-- Begin Information provided --
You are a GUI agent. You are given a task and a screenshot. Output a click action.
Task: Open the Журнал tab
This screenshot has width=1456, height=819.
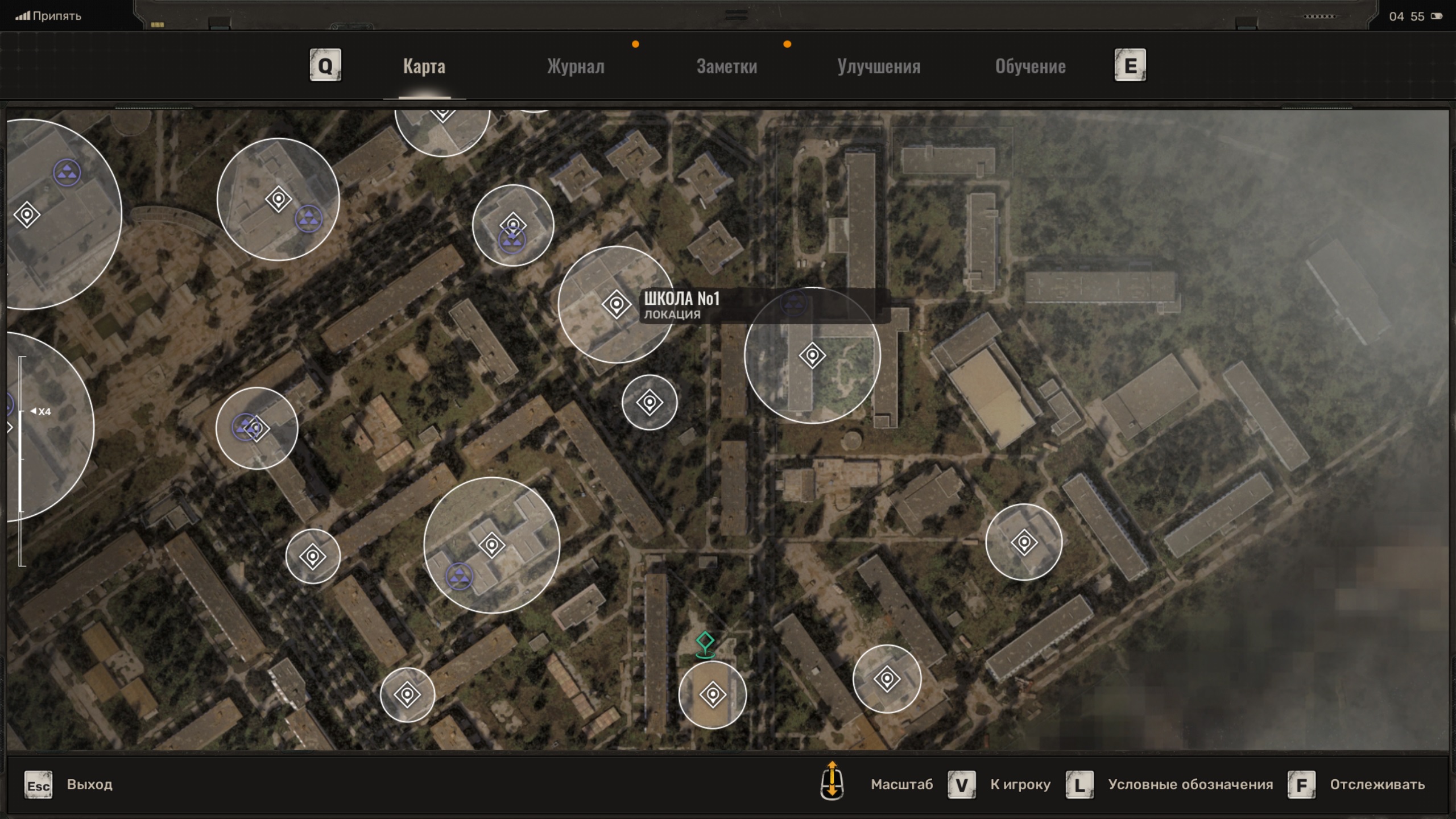click(576, 67)
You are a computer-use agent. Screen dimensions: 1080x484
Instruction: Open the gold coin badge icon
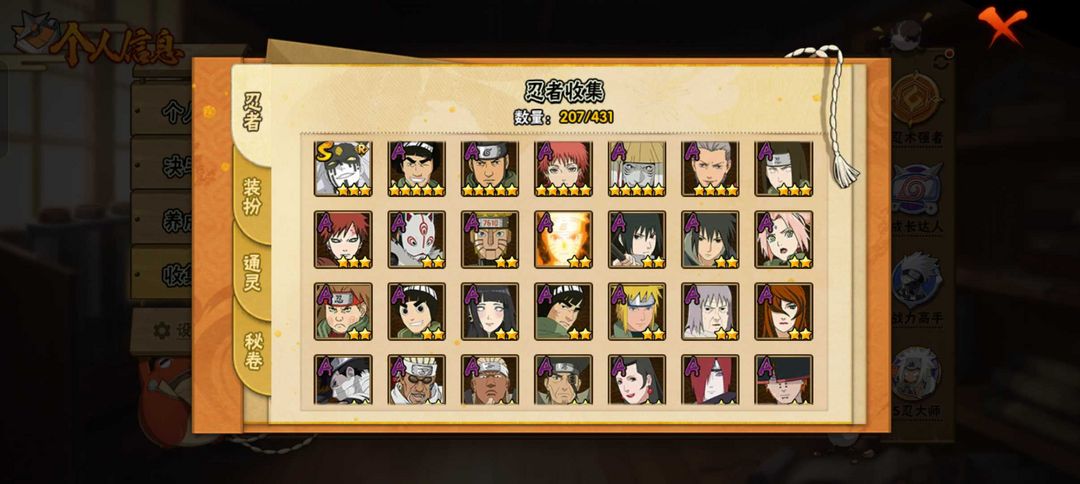tap(917, 101)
-- End Information provided --
How many lines of the listing above contain the word "Open"? Reply with the number alone.

# Correct response:
2